With the usual collection of GOP Mad Libs (“socialism”! “open borders”! “Green New Deal”!) there was this line: “Representatives Cheney and Kinzinger are participating in a Democrat-led persecution of ordinary citizens engaged in legitimate political discourse.”

Who knew legitimate political discourse involved bear spray, broken windows, attacking Capitol Police officers, threatening the lives of public officials including the vice president and attempting to prevent the Congress from certifying the results of a legitimate election?

What was it the prophet Isaiah said? “Woe to those who call evil good, and good evil.”

Woe, indeed. This resolution isn’t just the latest political performance stunt in a party captured by the ultimate political performance stuntman. It marks the lowest ebb of what once was — what’s the word? — a legitimate political party.

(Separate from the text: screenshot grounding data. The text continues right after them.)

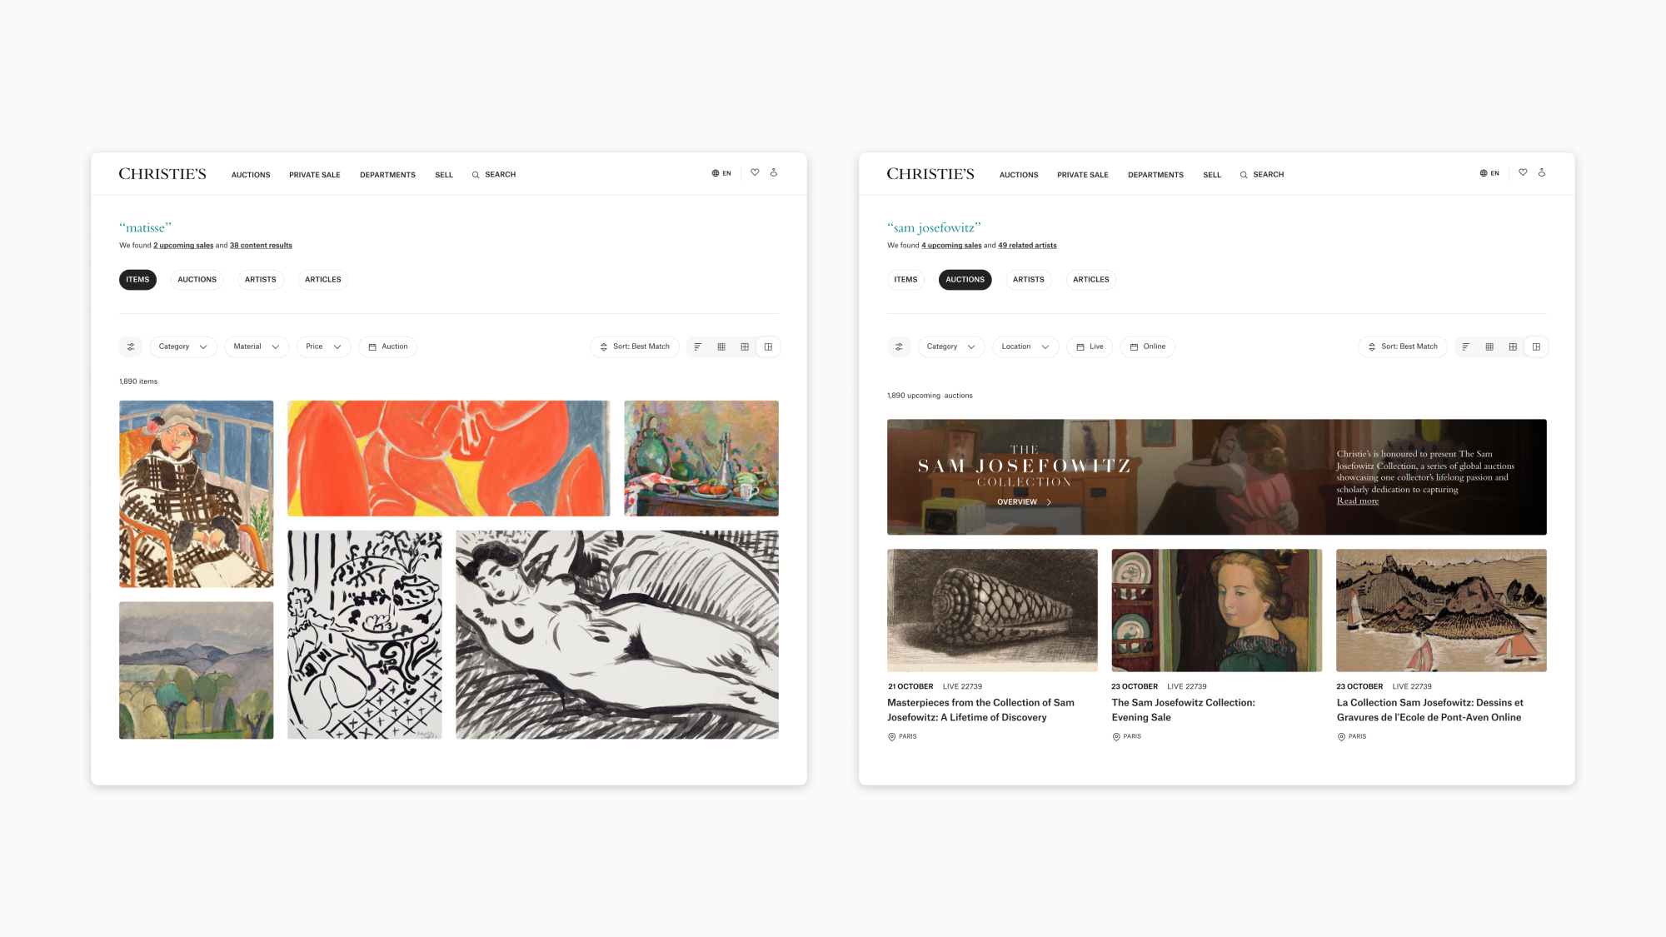Open the seashell etching auction thumbnail
This screenshot has width=1666, height=937.
tap(992, 611)
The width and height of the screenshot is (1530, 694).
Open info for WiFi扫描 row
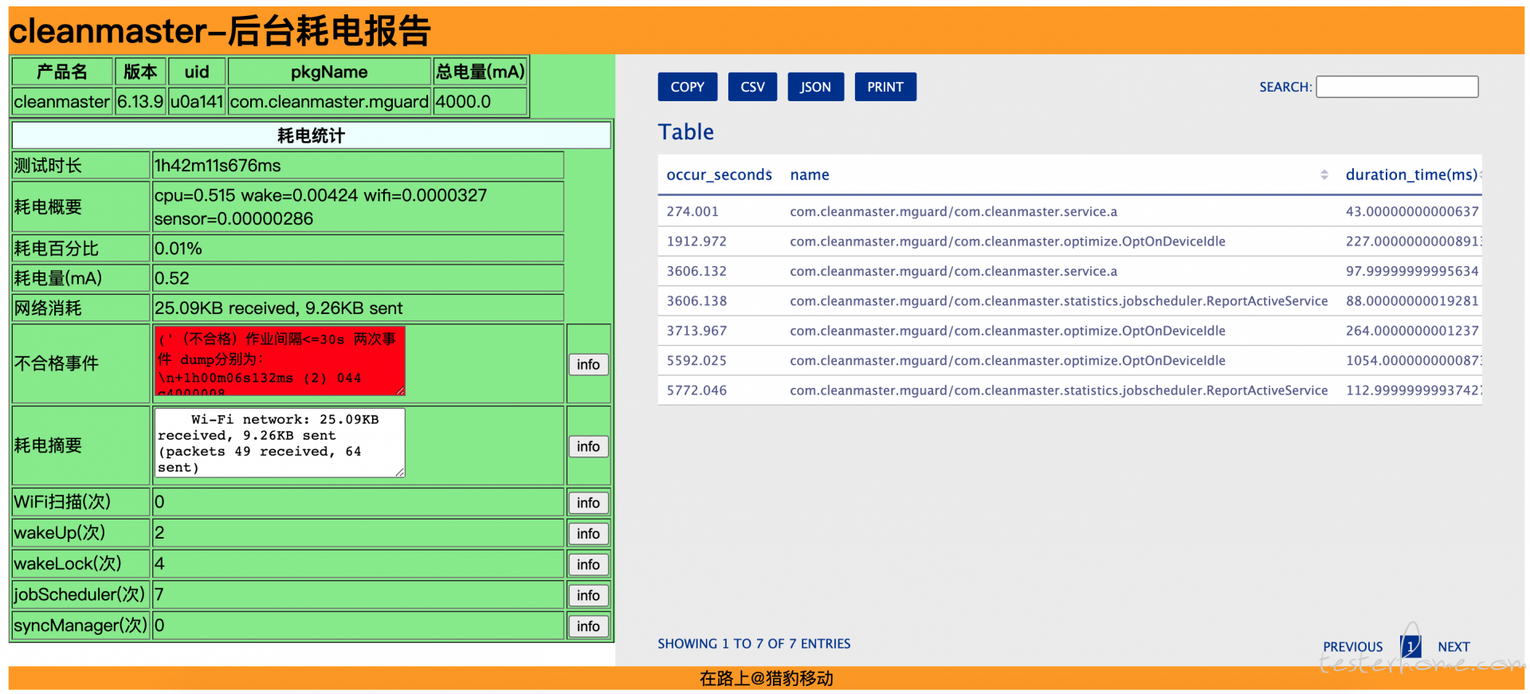588,503
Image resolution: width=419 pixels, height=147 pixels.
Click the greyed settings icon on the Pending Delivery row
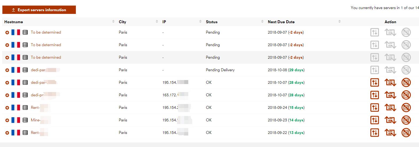375,70
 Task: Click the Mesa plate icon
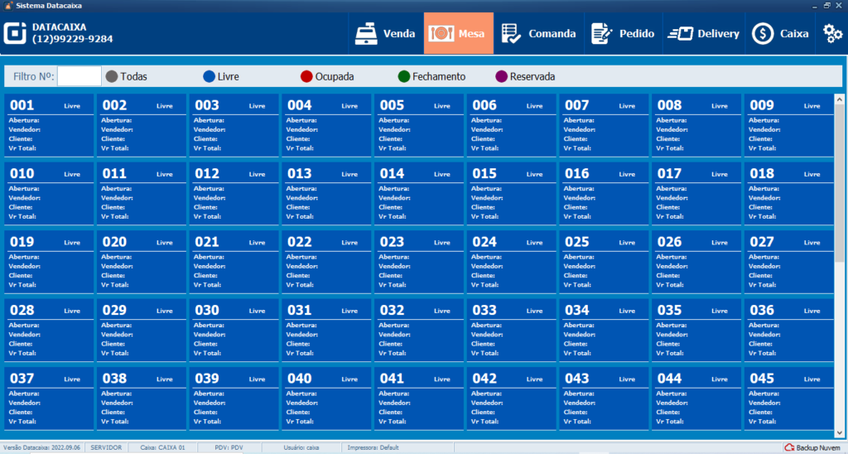(440, 34)
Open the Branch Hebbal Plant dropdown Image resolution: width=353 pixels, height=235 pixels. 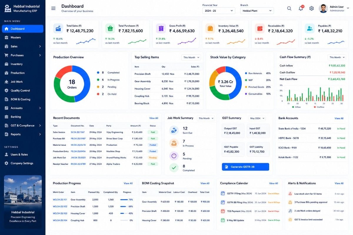[257, 11]
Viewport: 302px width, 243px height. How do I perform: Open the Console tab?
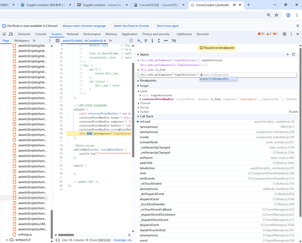point(41,34)
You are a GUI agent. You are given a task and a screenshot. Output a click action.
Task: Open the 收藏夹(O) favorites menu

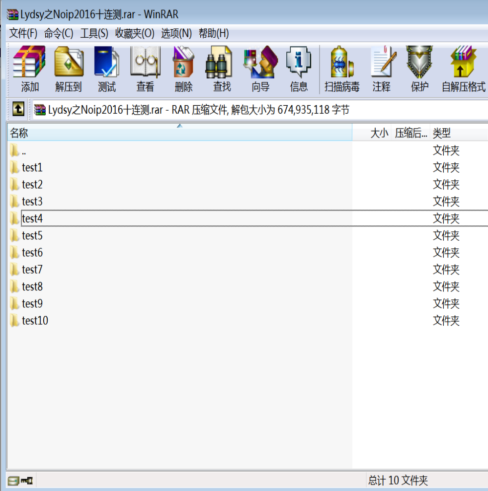(x=135, y=34)
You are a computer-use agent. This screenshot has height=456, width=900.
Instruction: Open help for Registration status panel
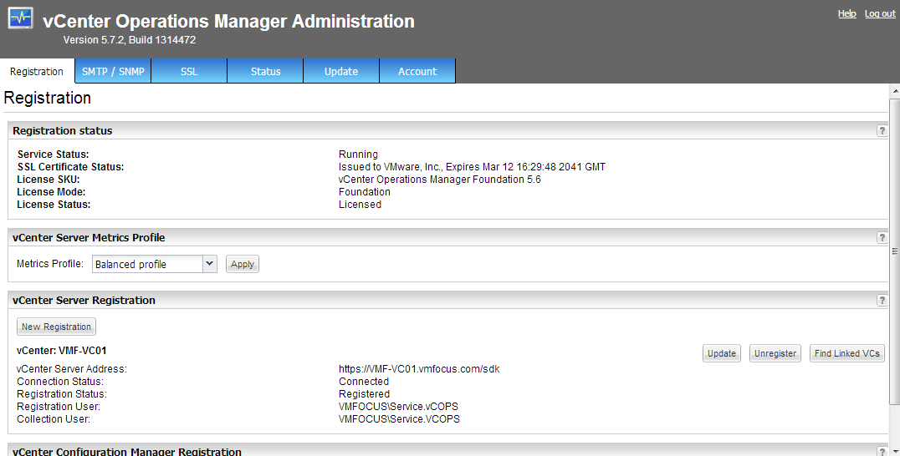click(882, 131)
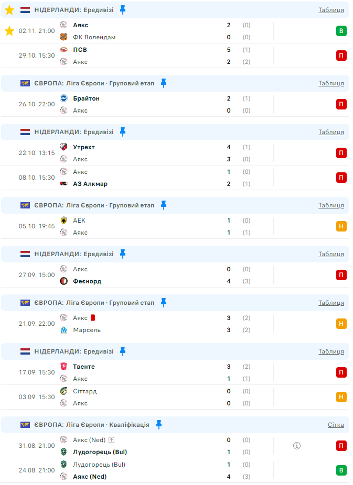Click the Твенте team logo
This screenshot has width=353, height=485.
[x=64, y=367]
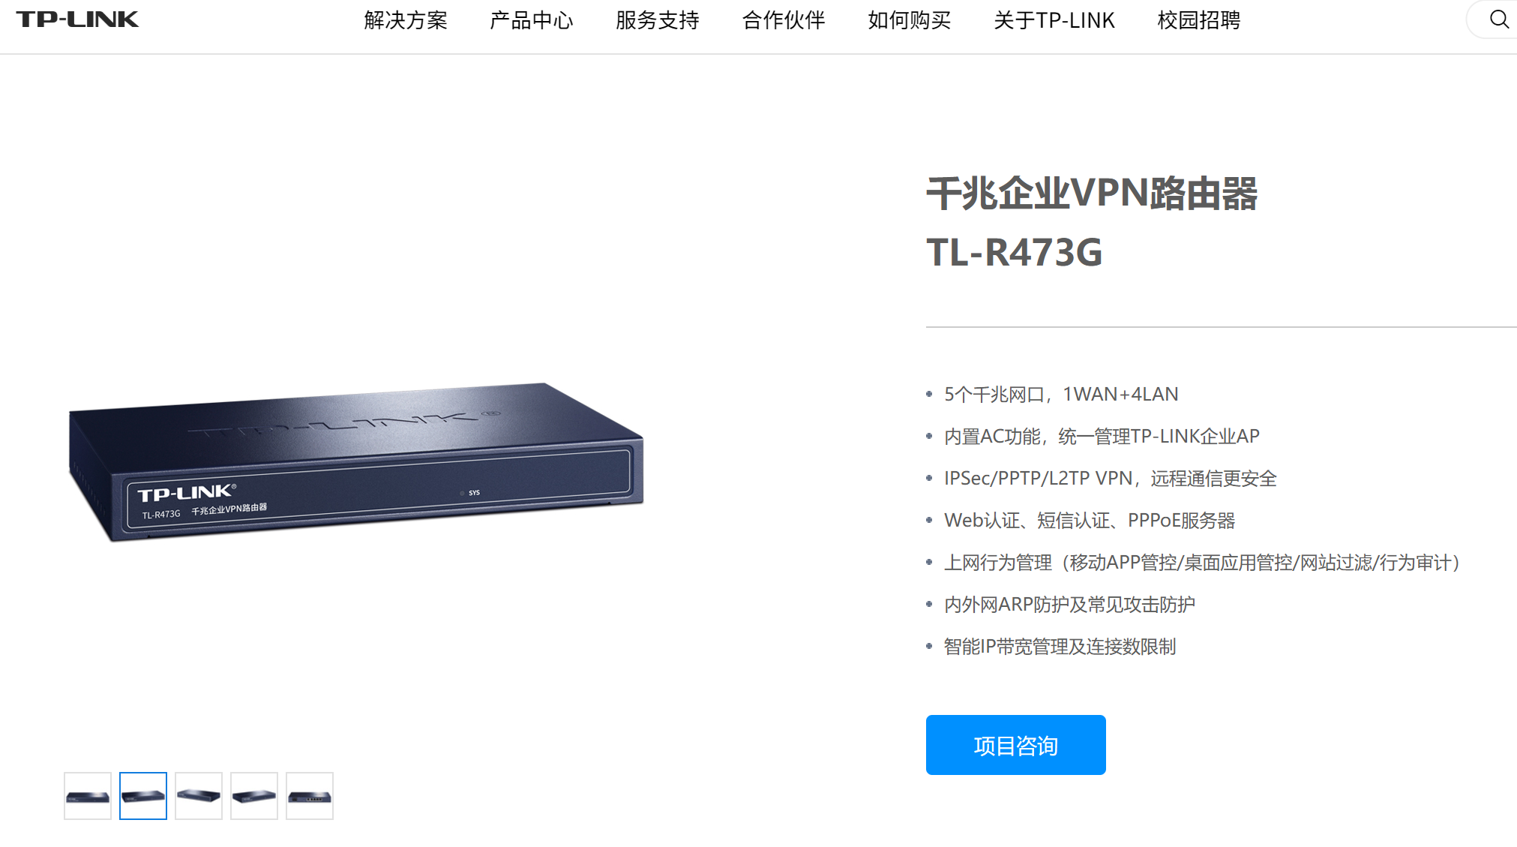Click the 千兆企业VPN路由器 heading

coord(1092,194)
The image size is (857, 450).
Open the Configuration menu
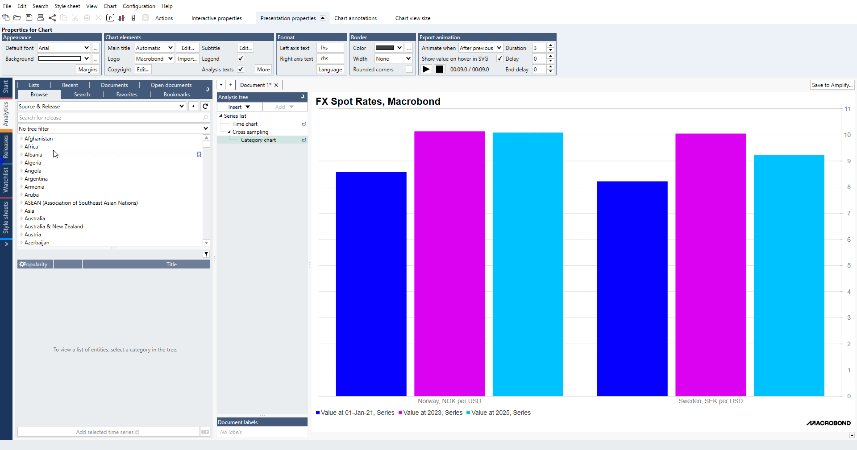139,6
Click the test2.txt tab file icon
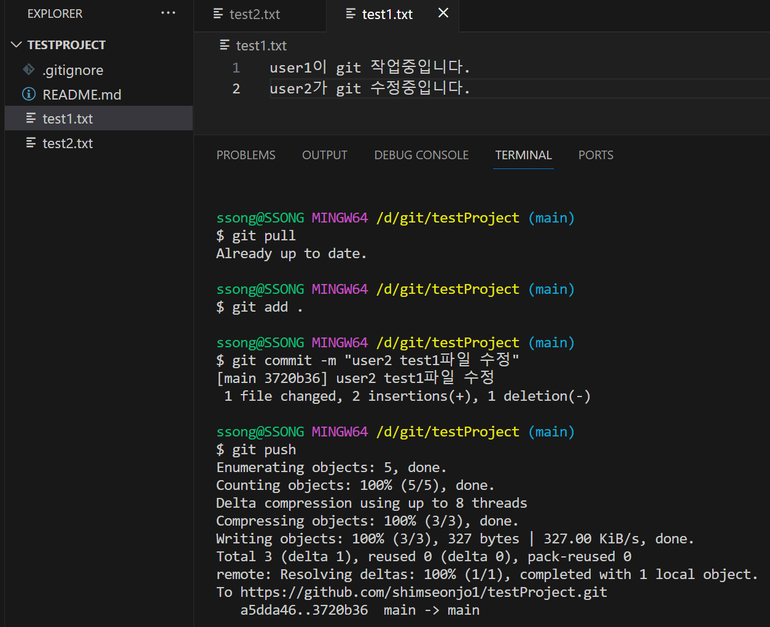 point(218,14)
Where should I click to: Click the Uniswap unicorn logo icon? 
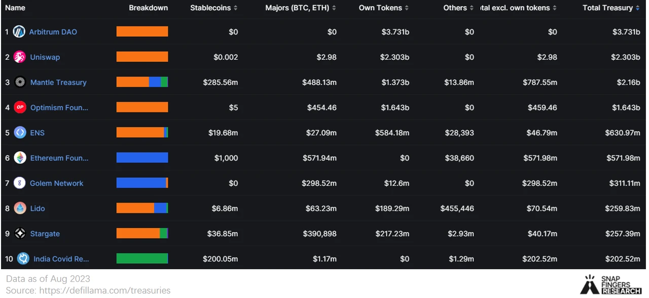click(x=20, y=57)
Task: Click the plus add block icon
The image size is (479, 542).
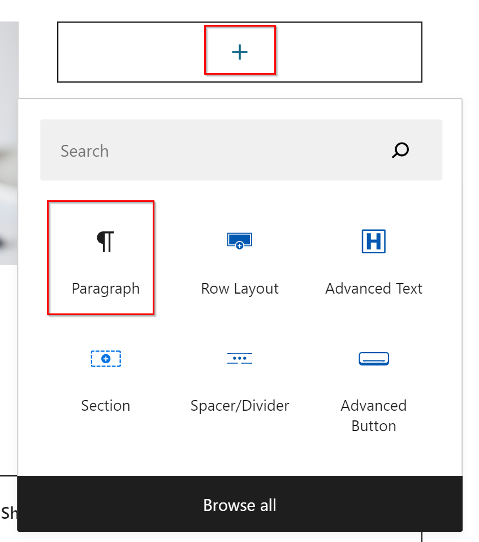Action: coord(240,52)
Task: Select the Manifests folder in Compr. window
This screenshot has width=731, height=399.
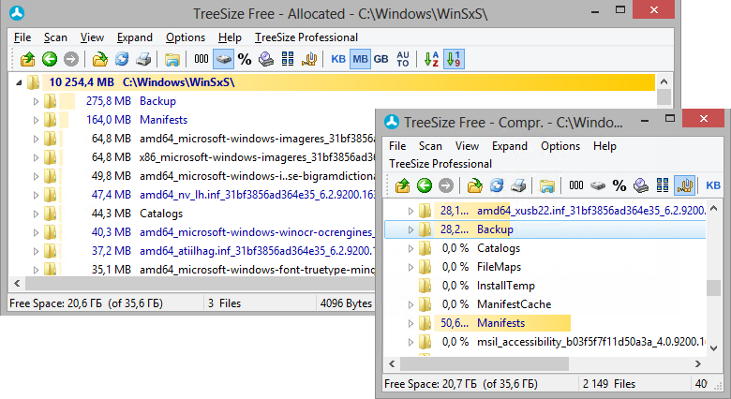Action: pyautogui.click(x=500, y=323)
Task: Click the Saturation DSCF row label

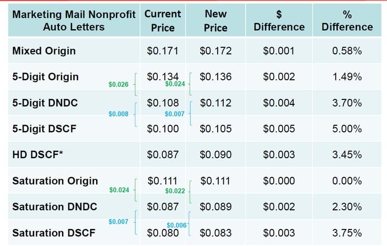Action: (54, 233)

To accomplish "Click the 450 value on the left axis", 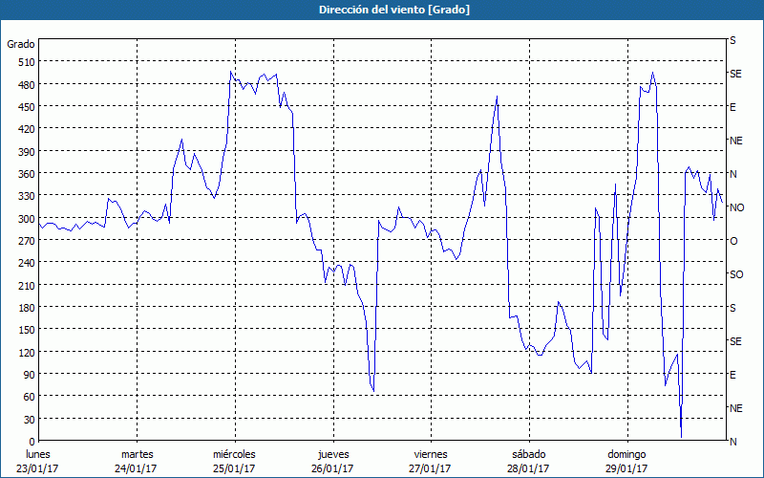I will click(x=25, y=106).
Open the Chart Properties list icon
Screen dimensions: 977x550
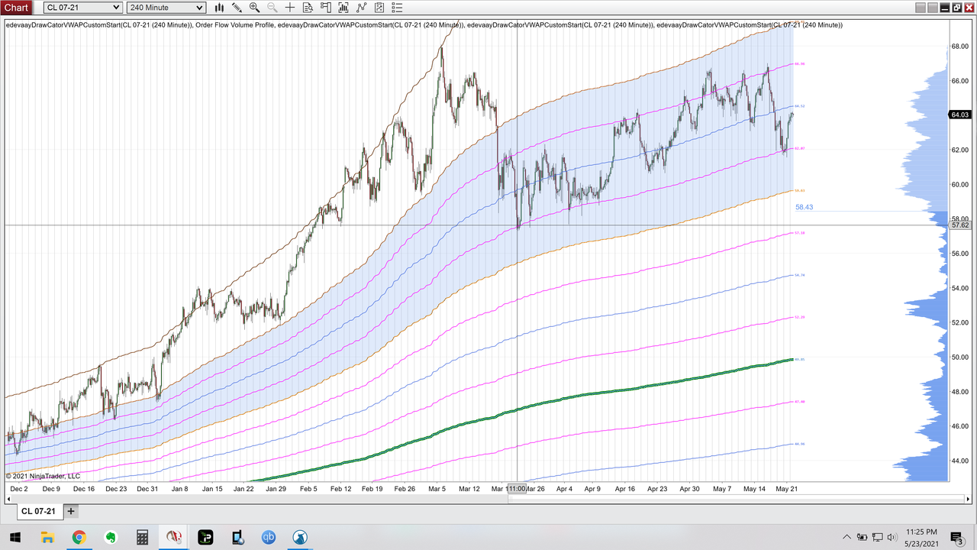pos(397,8)
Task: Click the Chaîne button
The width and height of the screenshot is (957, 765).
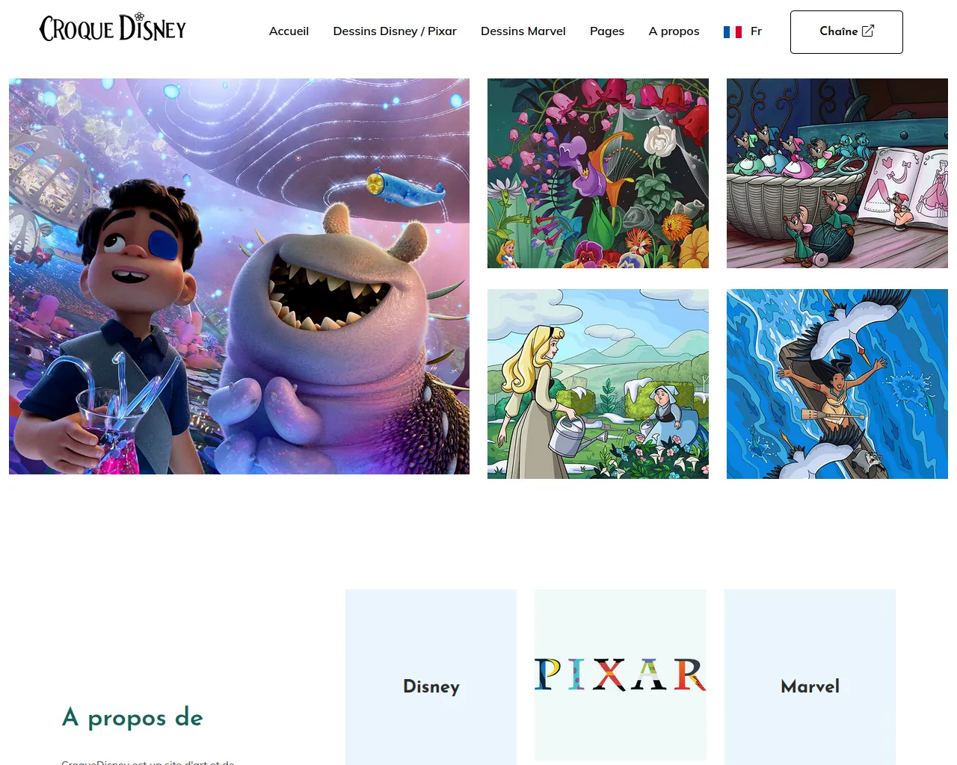Action: pyautogui.click(x=846, y=32)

The authors of the resolution quickly tried to explain that its reference was to innocent people caught up in the investigation of Jan. 6, and not the insurrectionist rioters themselves. But that doesn’t stand even a moment’s scrutiny, especially because the entire point of the committee on which Cheney and Kinzinger sit is dedicated to examining the riot.

The New York Times quoted some RNC members as saying the passage referred to citizens who’d put their names on fake slates of Trump electors as part of a crafty scheme to keep Trump in office, which happened here in Nevada. But those slates were no more legitimate than a Sharpie-defaced weather map.

Not everybody in the Republican Party is buying in to its self-immolation. Senate Minority Leader Mitch McConnell condemned the RNC for its resolution, as did several Republican senators, including Mitt Romney, who said it was stupid.

Stupid and counterproductive. There are a host of issues that the Republicans could be focused on in an election year that have nothing to do with fictional stolen elections or petty grievances. The national debt is now $30 trillion, and growing. Violent crime is increasing. There are threats from Russia in Ukraine, China in Taiwan, Iran in the Middle East and North Korea everywhere. We are at a pivot point of realization that COVID-19 won’t be eradicated, like smallpox, but become endemic, like the flu. And there’s that whole inflation business.

The Republicans could run on those — dare we call them, “legitimate”? — issues. Plenty of Republicans want to, if only they could wrest their party from the many worshippers of Trump.

Until that happens, of all the myriad words that will be used to describe what we formerly knew as the Grand Old Party, one will be conspicuously absent: legitimate.